- Provided entries -
▼
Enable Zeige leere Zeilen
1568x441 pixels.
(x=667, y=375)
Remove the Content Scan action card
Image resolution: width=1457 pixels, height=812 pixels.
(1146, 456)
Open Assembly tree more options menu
▲
▼
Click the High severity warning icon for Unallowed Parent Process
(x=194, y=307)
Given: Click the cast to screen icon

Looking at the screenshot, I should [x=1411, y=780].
▲
▼
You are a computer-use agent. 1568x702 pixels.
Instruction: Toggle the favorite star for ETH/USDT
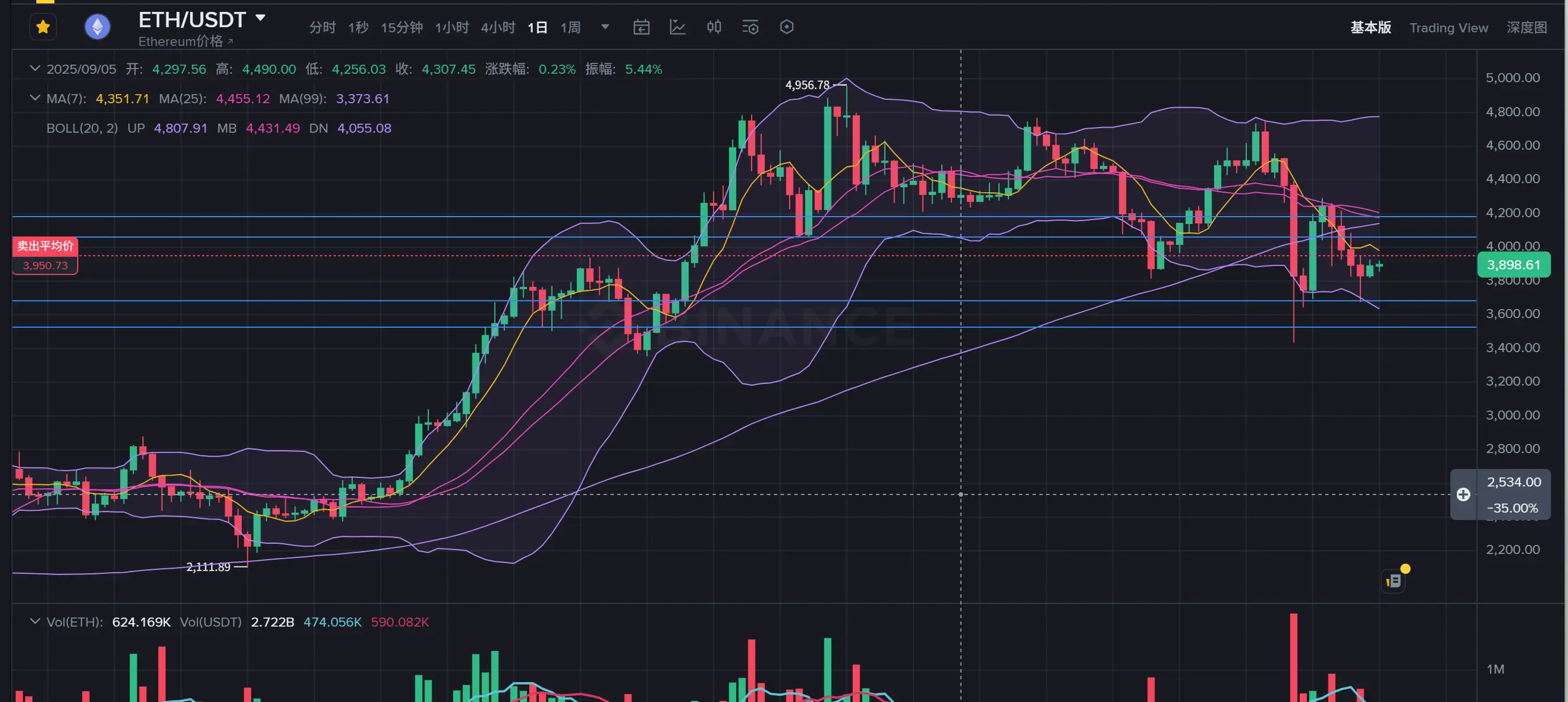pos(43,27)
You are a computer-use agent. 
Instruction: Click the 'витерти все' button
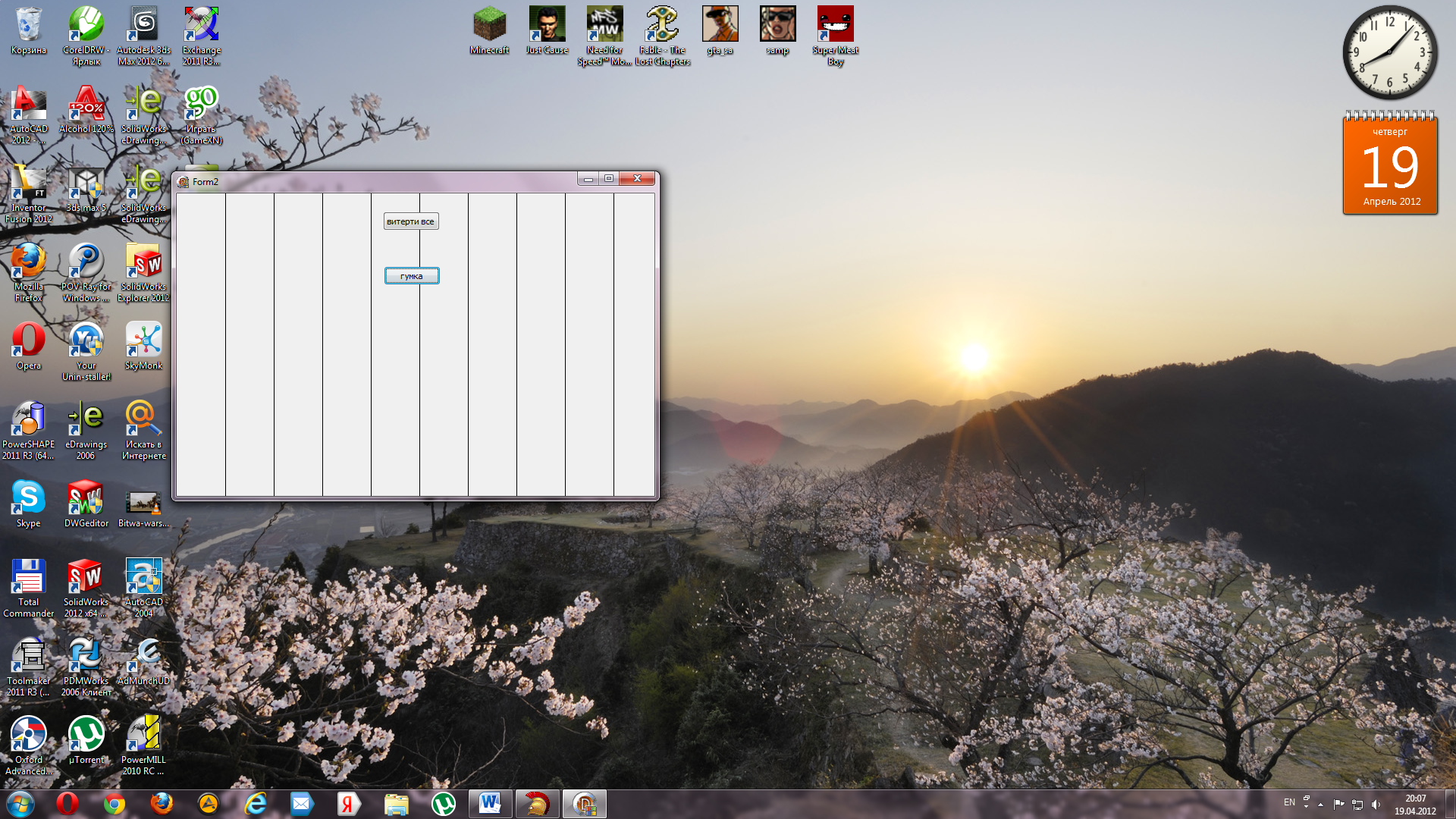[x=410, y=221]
▲
- Task goal -
If a line of the listing above holds the string "computer", copy it.

- Answer box -
You are a computer-use agent. 1568x702 pixels.
You are a computer-use agent. 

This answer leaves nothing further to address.